Pennsylvania Lawmakers To Take Up Medical Marijuana Proposal

Mar 14, 2016

 

State House members will look at a proposal to allow medical marijuana for a list of certain medical conditions, which could be approved as early as Wednesday.
Credit Brett Levin / Flickr

A proposal to allow marijuana to be prescribed for a list of medical conditions is heading to the Pennsylvania House floor, where it could face changes before a final vote.

The House planned to take up more than 220 amendments to the bill on Monday, and it could be Wednesday or later before the chamber decides whether to approve the legislation.

The 69-page bill under consideration passed the Senate in May by a vote of 40 to 7.

The Medical Cannabis Act would empower a state board to license growers, dispensers and processors.

Patients would need a written certification from a doctor or nurse confirming they have a qualifying condition.

The list of approved conditions includes cancer, epilepsy, Parkinson's, multiple sclerosis, AIDS, glaucoma, diabetes and chronic or intractable pain.

Julie Michaels is a medical marijuana advocate with Campaign for Compassion and has a 6-year-old named Sydney, who was diagnosed with Dravet Syndrome, a type of epilepsy. Michaels said finding a treatment that works has been difficult.

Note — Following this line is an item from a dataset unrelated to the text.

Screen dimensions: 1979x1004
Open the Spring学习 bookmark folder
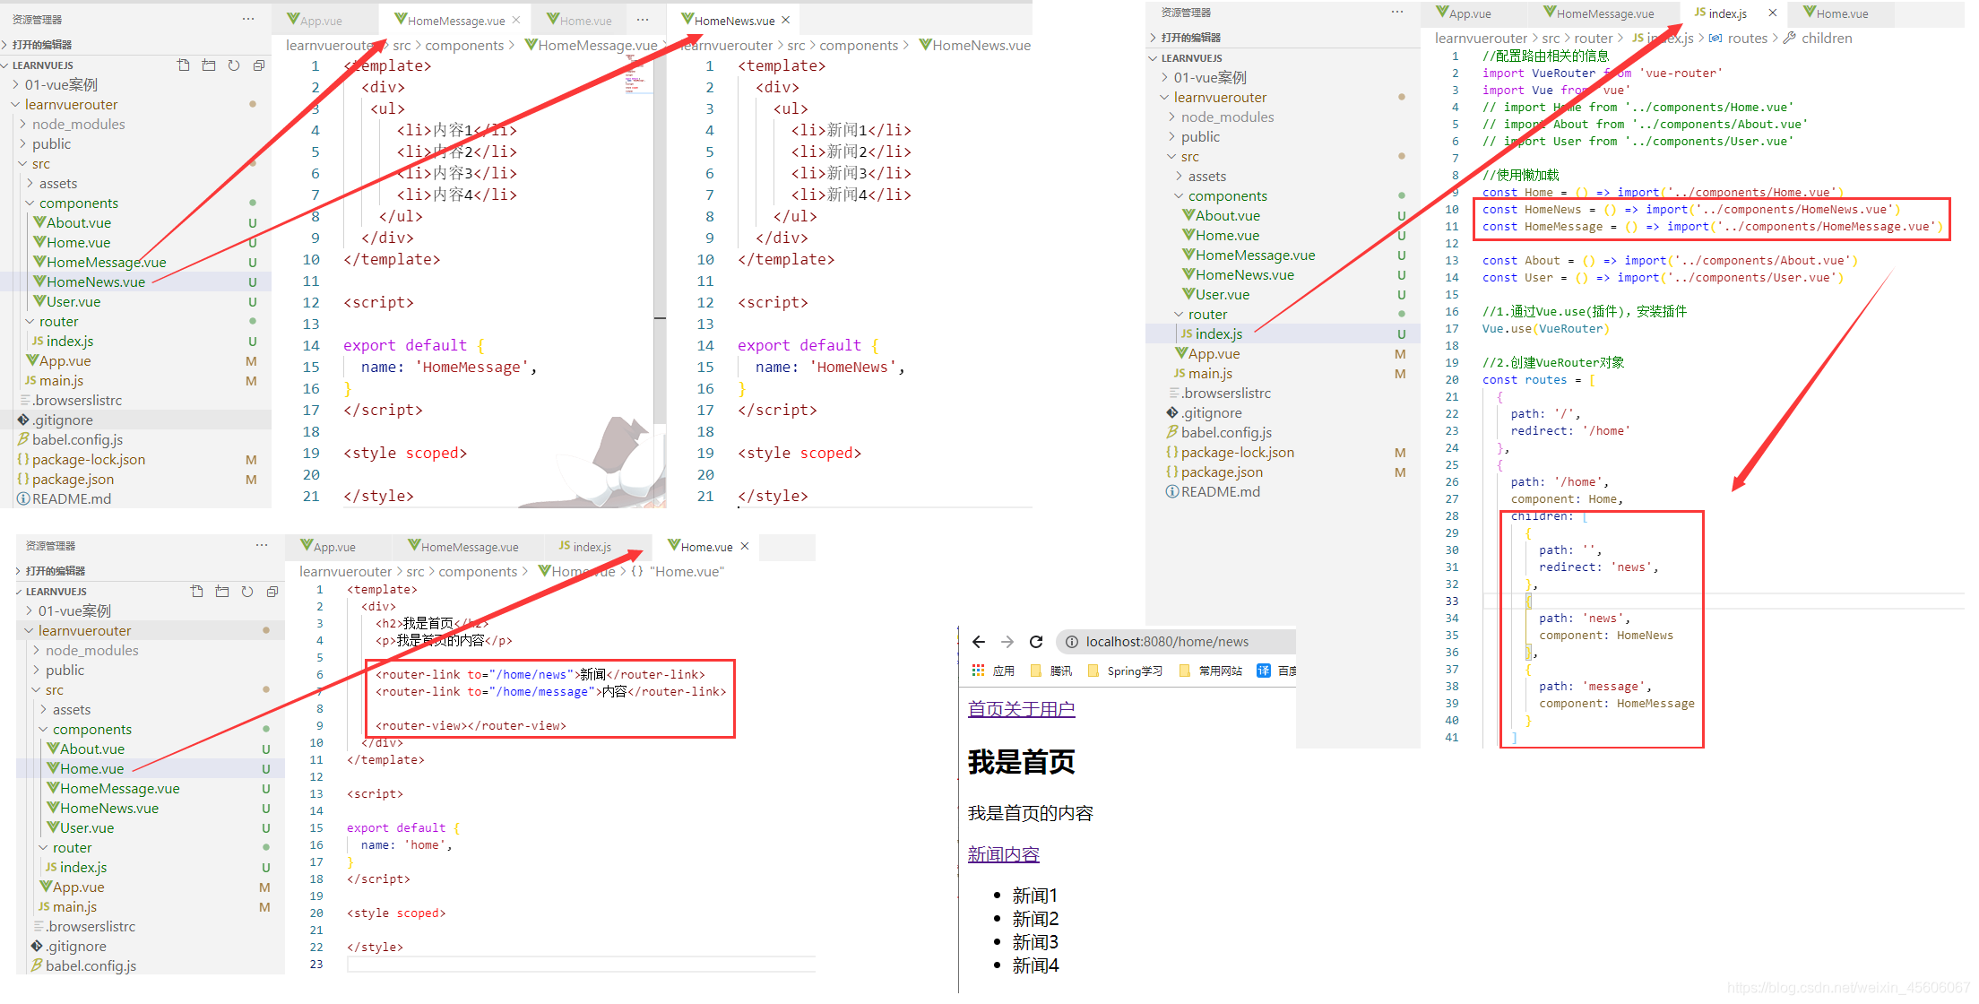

“Sydney has tried and failed over 13 different anti-epileptic drugs as of this point, as well as a special epileptic diet which she is still currently on,” Michaels said.

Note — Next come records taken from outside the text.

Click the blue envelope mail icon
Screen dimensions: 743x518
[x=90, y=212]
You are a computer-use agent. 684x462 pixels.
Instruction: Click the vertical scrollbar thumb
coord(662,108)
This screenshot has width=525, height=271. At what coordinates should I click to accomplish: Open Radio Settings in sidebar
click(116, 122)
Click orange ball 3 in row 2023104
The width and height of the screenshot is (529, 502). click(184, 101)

She said these drugs have undesirable side effects and can be addictive, but was encouraged by success stories from parents in other states who used medical marijuana as a treatment.

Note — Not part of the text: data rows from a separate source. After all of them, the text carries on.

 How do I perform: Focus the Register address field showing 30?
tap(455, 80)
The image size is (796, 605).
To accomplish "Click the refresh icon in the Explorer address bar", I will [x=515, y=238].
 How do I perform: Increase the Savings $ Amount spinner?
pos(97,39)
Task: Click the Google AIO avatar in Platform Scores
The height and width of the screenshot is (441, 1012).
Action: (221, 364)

“When I saw some of these kids going from thousands of seizures a month, just like my Sydney can have, down to zero or one seizure a month, I mean, that’s just incredible,” she said.

Peggy Beem Jelley, president and CEO of the Epilepsy Foundation of Western and Central Pennsylvania, said her organization supports the legalization of medicinal marijuana, but would like to conduct more research on its effectiveness in treating different types of epilepsy.

“There still needs to be some research behind (medical marijuana use),” Beem Jelley said. “In order to do that, we need these kinds of changes in state and federal laws.”

She said if the bill is passed, her organization would work to ensure that safeguards would be put in place to ensure medical marijuana is safe for patients to use.